Webishades: An ARG About Web Series, For Web Series Fans

Interactivity is a key element when it comes to successfully spreading web content, which is why the ARG or transmedia experience — which works across platforms to create a narrative that the user has to discover on his or her own — has become a much more visible part of the landscape. Enter a recently launched ARG created specifically for the web series community, one that celebrates it.

Created by producer Jenni Powell and No Mimes Media, Webishades launched earlier this month via an article posted on Tubefilter. That article included a link to the Webishades website, which had secrets to be unlocked with phone calls, emails and ads on websites for series including The Guild, Squatters, Compulsions and The Temp Life. “It was a lot insidery, but that was part of the fun of it,” Powell said via phone.


To be honest, I completed the Webishades challenge in about ten minutes, because I cheated. And while I cheated — with some help from the ARG forum Unfiction, where previous players have documented the complete path to victory — that low level of commitment is deliberate.

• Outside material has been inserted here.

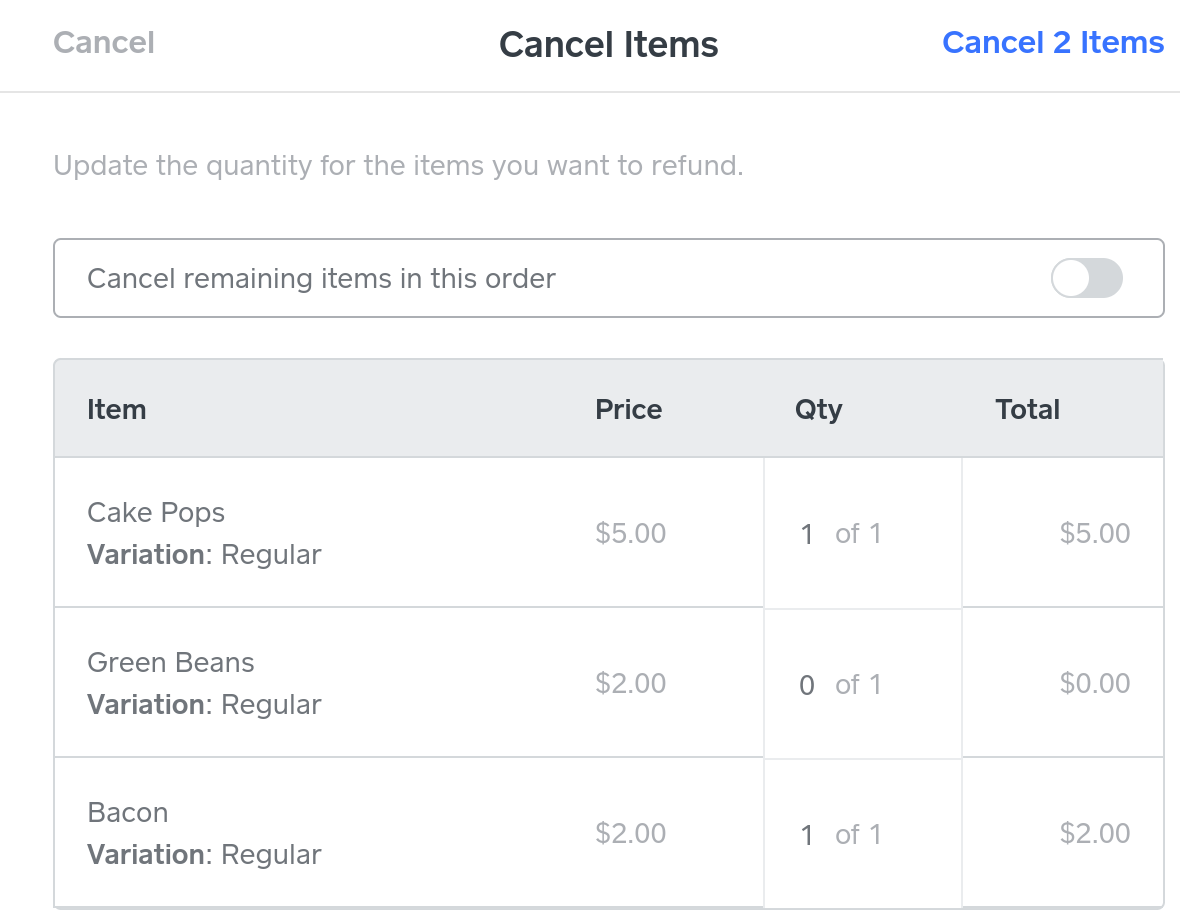Click Green Beans $2.00 price cell
1180x916 pixels.
point(630,684)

Webishades is part of No Mimes’ recent string of 10 Minute ARG projects, which are created to be self-sustaining in perpetuity. “People don’t do stuff when we want them to, necessarily,” No Mimes managing director Benham Karbassi said via phone. “So we want to give them the opportunity to do it when they want to.”

So far, by Karbassi’s estimations, “a few thousand” people have checked out the Webishades website, with “a few hundred” following up on the phone call. But every component of the Webishades experience is automated, and as long as the participating web series don’t remove the clues from their websites, the game will be playable for the foreseeable future.

Not that there’s a lot there, to be frank — Webishades doesn’t have much in the way of story, instead operating as a promotional engine for the shows involved, and the reward is relatively Spartan. “It’s not as narrative as other ARG games,” Powell said. “It’s very different because it’s advertisement-based: ‘Here’s this fun fake product, let’s talk about it.’ That’s more of the game. We could have blown this out more, but it was just a fun way for us to work together.”

One of the complications is that Felicia Day, who in the project’s original iteration played a much larger role, was cast in a multi-episode arc on the SyFy Channel series Eureka this summer, meaning that her involvement had to be scaled back dramatically. “As you go, you have to be really flexible — that’s why ARGs are so fun to design,” Powell said. “You have to be on your toes the entire time.”

No money exchanged hands in this project, with everyone instead donating their time to put the elements together (with the exception of performance fees for actors in the Webishades commercial). That’s because Webishades isn’t intended to be a moneymaker; in fact, a Crackle representative, during a call with Powell and the No Mimes team, directly challenged No Mimes as to why they were doing this project — because it was just going to cost them money.

Karbassi’s reply at the time was that it would be great advertising for them, and also give them access to the web series community. Which seems to have paid off, at least in regard to the latter point: The number of series which participated in the project does represent an impressive range of the talent currently making web narrative. And while the numbers are low on players who have fully engaged with the project, those Webishades ads do remain on all the respective sites. The game is still on.